● Task directions
Please pull out every entry below and reproduce each one word for word, changing nothing.

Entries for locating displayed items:
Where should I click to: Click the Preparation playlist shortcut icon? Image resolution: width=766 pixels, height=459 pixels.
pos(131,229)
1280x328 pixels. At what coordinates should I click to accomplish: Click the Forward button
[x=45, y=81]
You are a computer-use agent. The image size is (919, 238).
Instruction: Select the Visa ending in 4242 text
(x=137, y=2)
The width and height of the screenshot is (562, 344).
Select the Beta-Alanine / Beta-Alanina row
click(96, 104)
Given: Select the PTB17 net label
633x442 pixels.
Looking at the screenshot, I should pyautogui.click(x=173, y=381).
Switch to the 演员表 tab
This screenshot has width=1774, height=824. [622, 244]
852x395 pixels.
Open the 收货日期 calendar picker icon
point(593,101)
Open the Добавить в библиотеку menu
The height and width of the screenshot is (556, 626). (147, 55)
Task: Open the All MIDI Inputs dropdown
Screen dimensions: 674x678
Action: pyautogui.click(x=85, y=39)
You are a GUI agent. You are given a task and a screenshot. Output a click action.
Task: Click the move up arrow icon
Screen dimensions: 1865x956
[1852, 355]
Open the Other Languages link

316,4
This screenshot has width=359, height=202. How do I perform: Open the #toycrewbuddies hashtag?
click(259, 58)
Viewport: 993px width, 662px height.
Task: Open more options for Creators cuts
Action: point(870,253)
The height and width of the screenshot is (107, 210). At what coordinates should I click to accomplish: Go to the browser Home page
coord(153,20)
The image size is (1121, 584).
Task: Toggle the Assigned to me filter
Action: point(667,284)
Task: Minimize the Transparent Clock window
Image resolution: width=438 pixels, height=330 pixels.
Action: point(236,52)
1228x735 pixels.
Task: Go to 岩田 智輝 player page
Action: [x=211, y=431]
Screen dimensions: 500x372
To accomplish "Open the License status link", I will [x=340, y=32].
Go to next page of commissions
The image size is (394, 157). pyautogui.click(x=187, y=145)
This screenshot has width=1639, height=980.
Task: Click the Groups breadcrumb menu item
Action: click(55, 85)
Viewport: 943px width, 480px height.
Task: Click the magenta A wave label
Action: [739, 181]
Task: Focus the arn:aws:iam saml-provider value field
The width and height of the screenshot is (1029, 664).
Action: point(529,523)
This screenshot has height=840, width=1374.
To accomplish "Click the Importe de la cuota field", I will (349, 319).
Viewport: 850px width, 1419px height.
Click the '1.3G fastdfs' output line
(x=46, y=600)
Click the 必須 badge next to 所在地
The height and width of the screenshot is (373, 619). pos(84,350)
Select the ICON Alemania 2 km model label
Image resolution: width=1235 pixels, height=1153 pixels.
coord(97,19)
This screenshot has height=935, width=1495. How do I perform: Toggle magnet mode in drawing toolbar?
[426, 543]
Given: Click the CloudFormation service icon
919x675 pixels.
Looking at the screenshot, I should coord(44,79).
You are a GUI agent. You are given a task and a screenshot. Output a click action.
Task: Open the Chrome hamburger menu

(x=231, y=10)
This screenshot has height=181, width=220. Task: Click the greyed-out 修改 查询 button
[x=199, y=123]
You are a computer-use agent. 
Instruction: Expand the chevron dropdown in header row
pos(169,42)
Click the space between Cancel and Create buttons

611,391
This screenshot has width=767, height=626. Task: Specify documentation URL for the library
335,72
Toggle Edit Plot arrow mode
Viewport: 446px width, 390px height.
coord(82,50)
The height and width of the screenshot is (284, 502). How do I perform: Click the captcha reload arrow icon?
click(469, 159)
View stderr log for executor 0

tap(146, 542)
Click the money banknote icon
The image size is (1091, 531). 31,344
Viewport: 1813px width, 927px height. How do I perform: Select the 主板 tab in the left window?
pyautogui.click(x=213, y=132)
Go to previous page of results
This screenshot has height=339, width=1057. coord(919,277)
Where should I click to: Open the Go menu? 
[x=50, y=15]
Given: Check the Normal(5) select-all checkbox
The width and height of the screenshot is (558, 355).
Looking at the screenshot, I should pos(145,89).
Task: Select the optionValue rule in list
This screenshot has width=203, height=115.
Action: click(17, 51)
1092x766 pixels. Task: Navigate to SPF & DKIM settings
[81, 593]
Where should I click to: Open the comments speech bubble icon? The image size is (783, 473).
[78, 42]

● Exercise output
Where should I click to: Click the Preparation playlist shortcut icon? Image resolution: width=766 pixels, height=459 pixels.
pos(131,229)
1280x328 pixels. At what coordinates should I click to accomplish: Click the Forward button
[x=45, y=81]
You are a computer-use agent. The image size is (919, 238).
Instruction: Select the Visa ending in 4242 text
(x=137, y=2)
The width and height of the screenshot is (562, 344).
Select the Beta-Alanine / Beta-Alanina row
click(96, 104)
Given: Select the PTB17 net label
633x442 pixels.
Looking at the screenshot, I should pyautogui.click(x=173, y=381).
Switch to the 演员表 tab
This screenshot has width=1774, height=824. [622, 244]
852x395 pixels.
Open the 收货日期 calendar picker icon
point(593,101)
Open the Добавить в библиотеку menu
The height and width of the screenshot is (556, 626). (147, 55)
Task: Open the All MIDI Inputs dropdown
Screen dimensions: 674x678
Action: pyautogui.click(x=85, y=39)
You are a GUI agent. You are given a task and a screenshot. Output a click action.
Task: Click the move up arrow icon
Screen dimensions: 1865x956
[1852, 355]
Open the Other Languages link

316,4
This screenshot has width=359, height=202. How do I perform: Open the #toycrewbuddies hashtag?
click(259, 58)
Viewport: 993px width, 662px height.
Task: Open more options for Creators cuts
Action: point(870,253)
The height and width of the screenshot is (107, 210). At what coordinates should I click to accomplish: Go to the browser Home page
coord(153,20)
The image size is (1121, 584).
Task: Toggle the Assigned to me filter
Action: point(667,284)
Task: Minimize the Transparent Clock window
Image resolution: width=438 pixels, height=330 pixels.
Action: point(236,52)
1228x735 pixels.
Task: Go to 岩田 智輝 player page
Action: [x=211, y=431]
Screen dimensions: 500x372
To accomplish "Open the License status link", I will [x=340, y=32].
Go to next page of commissions
The image size is (394, 157). pyautogui.click(x=187, y=145)
This screenshot has width=1639, height=980.
Task: Click the Groups breadcrumb menu item
Action: click(55, 85)
Viewport: 943px width, 480px height.
Task: Click the magenta A wave label
Action: [739, 181]
Task: Focus the arn:aws:iam saml-provider value field
The width and height of the screenshot is (1029, 664).
Action: point(529,523)
This screenshot has height=840, width=1374.
To accomplish "Click the Importe de la cuota field", I will (349, 319).
Viewport: 850px width, 1419px height.
Click the '1.3G fastdfs' output line
(x=46, y=600)
Click the 必須 badge next to 所在地
The height and width of the screenshot is (373, 619). pos(84,350)
Select the ICON Alemania 2 km model label
Image resolution: width=1235 pixels, height=1153 pixels.
coord(97,19)
This screenshot has height=935, width=1495. How do I perform: Toggle magnet mode in drawing toolbar?
[426, 543]
Given: Click the CloudFormation service icon
919x675 pixels.
Looking at the screenshot, I should coord(44,79).
You are a GUI agent. You are given a task and a screenshot. Output a click action.
Task: Open the Chrome hamburger menu

(x=231, y=10)
This screenshot has height=181, width=220. Task: Click the greyed-out 修改 查询 button
[x=199, y=123]
You are a computer-use agent. 
Instruction: Expand the chevron dropdown in header row
pos(169,42)
Click the space between Cancel and Create buttons

611,391
This screenshot has width=767, height=626. Task: Specify documentation URL for the library
335,72
Toggle Edit Plot arrow mode
Viewport: 446px width, 390px height.
coord(82,50)
The height and width of the screenshot is (284, 502). How do I perform: Click the captcha reload arrow icon?
click(469, 159)
View stderr log for executor 0

tap(146, 542)
Click the money banknote icon
The image size is (1091, 531). 31,344
Viewport: 1813px width, 927px height. How do I perform: Select the 主板 tab in the left window?
pyautogui.click(x=213, y=132)
Go to previous page of results
This screenshot has height=339, width=1057. coord(919,277)
Where should I click to: Open the Go menu? 
[x=50, y=15]
Given: Check the Normal(5) select-all checkbox
The width and height of the screenshot is (558, 355).
Looking at the screenshot, I should pos(145,89).
Task: Select the optionValue rule in list
This screenshot has width=203, height=115.
Action: click(17, 51)
1092x766 pixels. Task: Navigate to SPF & DKIM settings
[81, 593]
Where should I click to: Open the comments speech bubble icon? The image size is (783, 473).
[78, 42]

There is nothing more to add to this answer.